— PROBLEMA BREVE A —
Nas linhas apresentadas abaixo, após o trecho sobre Talos, reescreva a parte que começa na linha que contém "Where should I click to: Focus" e vai até a linha que contém "[x=1813, y=1063]", substituindo "dropdown" por "drop-down" e mantendo todo o restante inalterado.

— TRECHO PARA LEITURA —
________________________

Hefesto, deus da tecnologia,
trabalhava muito em sua invenção
mais engenhosa até agora.
Ele estava criando um novo
sistema de defesa para o rei Minos,
que queria menos invasores
no reino dele da ilha de Creta.
Porém não bastariam
guardas mortais e armas comuns.
Então, o deus visionário
criou um novo defensor indomável.
Nas fogueiras de sua forja,
Hefesto lançou sua invenção
na forma de um homem gigante.
Feito de bronze reluzente,
dotado de força sobre-humana
e alimentado por ichor,
o fluido da vida dos deuses,
esse autômato era diferente de tudo
o que Hefesto havia fabricado antes.
O deus chamou sua criação
de Talos, o primeiro robô.
Três vezes ao dia, o guardião de bronze
marchava pelo perímetro da ilha
em busca de intrusos.
Quando identificava navios
que se aproximavam da costa,
ele atirava pedras enormes
no caminho deles.
Se algum sobrevivente
chegasse em terra firme,
ele aquecia seu corpo de metal em brasa
e esmagava as vítimas no peito.
Talos pretendia cumprir seus deveres
dia após dia, sem variação.
Mas, apesar de seu comportamento robótico,
ele tinha uma vida interna
que suas vítimas mal podiam imaginar.
E logo,
o gigante encontrava um navio
de invasores que testava sua coragem.
A tripulação molhada, desarrumada e suja
de Jasão, Medeia e os argonautas
retornava da busca com muito esforço
para recuperar o Velocino de Ouro.
A aventura deles
deu muitas voltas sombrias,
e os marinheiros cansados
estavam desesperados
para descansar em um porto seguro.
Eles ouviram histórias do invulnerável
colosso de bronze de Creta
e foram a uma enseada protegida.
Porém, antes mesmo
que pudessem ancorar, Talos os viu.
Enquanto os argonautas se encolhiam
com a aproximação do incrível autômato,
a feiticeira Medeia viu um parafuso
reluzente no tornozelo do robô
e planejou uma jogada inteligente.
Medeia ofereceu a Talos um acordo:
afirmou que poderia torná-lo imortal
em troca da remoção do parafuso.
A promessa de Medeia ressoou
profundamente no coração dele.
Sem consciência da própria
natureza mecânica
e humano o bastante para almejar
a vida eterna, Talos concordou.

________________________

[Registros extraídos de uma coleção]
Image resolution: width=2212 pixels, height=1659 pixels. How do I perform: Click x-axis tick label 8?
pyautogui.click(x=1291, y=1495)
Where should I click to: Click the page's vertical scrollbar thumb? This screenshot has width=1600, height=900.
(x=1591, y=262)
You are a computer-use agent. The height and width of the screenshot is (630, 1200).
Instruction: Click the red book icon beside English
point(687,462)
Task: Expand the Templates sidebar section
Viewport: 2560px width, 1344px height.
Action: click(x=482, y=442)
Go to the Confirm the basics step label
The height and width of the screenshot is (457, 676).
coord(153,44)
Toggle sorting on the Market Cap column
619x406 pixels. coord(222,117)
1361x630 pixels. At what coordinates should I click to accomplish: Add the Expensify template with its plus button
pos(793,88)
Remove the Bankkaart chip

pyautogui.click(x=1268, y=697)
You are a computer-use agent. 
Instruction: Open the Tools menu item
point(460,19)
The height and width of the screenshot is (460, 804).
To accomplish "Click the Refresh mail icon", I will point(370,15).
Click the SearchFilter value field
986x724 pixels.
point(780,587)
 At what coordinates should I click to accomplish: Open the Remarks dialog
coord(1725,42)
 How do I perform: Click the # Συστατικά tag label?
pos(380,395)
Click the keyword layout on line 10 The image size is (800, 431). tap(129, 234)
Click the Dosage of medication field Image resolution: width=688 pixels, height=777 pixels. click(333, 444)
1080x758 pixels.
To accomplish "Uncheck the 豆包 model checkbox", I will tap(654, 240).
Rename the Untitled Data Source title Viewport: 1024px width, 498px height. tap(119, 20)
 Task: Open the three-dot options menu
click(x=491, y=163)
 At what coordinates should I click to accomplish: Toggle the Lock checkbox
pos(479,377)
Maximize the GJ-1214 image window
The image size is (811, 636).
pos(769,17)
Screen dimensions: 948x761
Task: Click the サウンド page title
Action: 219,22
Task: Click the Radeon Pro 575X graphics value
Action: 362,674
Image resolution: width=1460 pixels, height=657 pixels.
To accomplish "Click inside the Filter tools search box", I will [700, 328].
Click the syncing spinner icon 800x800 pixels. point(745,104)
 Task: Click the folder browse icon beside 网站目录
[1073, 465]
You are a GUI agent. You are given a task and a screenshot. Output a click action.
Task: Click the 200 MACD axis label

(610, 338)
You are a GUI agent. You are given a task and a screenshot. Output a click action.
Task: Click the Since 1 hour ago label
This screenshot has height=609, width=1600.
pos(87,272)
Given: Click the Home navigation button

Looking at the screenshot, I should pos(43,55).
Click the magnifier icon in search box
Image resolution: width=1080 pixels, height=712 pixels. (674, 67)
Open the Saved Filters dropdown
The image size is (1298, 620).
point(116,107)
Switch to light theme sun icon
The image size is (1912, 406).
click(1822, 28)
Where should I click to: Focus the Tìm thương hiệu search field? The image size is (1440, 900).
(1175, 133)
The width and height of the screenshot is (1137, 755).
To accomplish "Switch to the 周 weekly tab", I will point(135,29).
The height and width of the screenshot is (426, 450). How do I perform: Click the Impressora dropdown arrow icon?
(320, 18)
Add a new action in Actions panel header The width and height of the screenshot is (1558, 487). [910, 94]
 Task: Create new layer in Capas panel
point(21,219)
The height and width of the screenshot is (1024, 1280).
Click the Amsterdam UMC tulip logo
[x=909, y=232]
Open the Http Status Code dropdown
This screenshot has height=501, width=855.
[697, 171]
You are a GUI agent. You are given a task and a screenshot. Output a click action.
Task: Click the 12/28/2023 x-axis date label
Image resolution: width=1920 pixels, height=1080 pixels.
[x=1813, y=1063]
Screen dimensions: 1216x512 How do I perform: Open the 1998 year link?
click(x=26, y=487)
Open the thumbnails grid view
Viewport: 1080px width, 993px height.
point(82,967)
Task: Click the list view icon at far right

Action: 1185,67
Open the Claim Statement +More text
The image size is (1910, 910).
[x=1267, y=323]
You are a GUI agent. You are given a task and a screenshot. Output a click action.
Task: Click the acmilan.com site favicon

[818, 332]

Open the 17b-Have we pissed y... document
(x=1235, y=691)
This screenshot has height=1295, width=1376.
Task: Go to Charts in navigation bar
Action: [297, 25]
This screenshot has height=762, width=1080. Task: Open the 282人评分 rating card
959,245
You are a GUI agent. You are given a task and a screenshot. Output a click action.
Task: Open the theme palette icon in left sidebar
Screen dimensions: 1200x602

________________________

— PROBLEMA BREVE B —
Copie fielmente, do trecho sobre Talos, a passagem que começa em "Medeia ofereceu a" e vai até "eterna, Talos concordou.".

— RESULTADO A —
Where should I click to: Focus the Tìm thương hiệu search field? The image size is (1440, 900).
(1175, 133)
The width and height of the screenshot is (1137, 755).
To accomplish "Switch to the 周 weekly tab", I will point(135,29).
The height and width of the screenshot is (426, 450). How do I perform: Click the Impressora drop-down arrow icon?
(320, 18)
Add a new action in Actions panel header The width and height of the screenshot is (1558, 487). [910, 94]
 Task: Create new layer in Capas panel
point(21,219)
The height and width of the screenshot is (1024, 1280).
Click the Amsterdam UMC tulip logo
[x=909, y=232]
Open the Http Status Code drop-down
This screenshot has height=501, width=855.
[697, 171]
You are a GUI agent. You are given a task and a screenshot. Output a click action.
Task: Click the 12/28/2023 x-axis date label
Image resolution: width=1920 pixels, height=1080 pixels.
[x=1813, y=1063]

— RESULTADO B —
Medeia ofereceu a Talos um acordo:
afirmou que poderia torná-lo imortal
em troca da remoção do parafuso.
A promessa de Medeia ressoou
profundamente no coração dele.
Sem consciência da própria
natureza mecânica
e humano o bastante para almejar
a vida eterna, Talos concordou.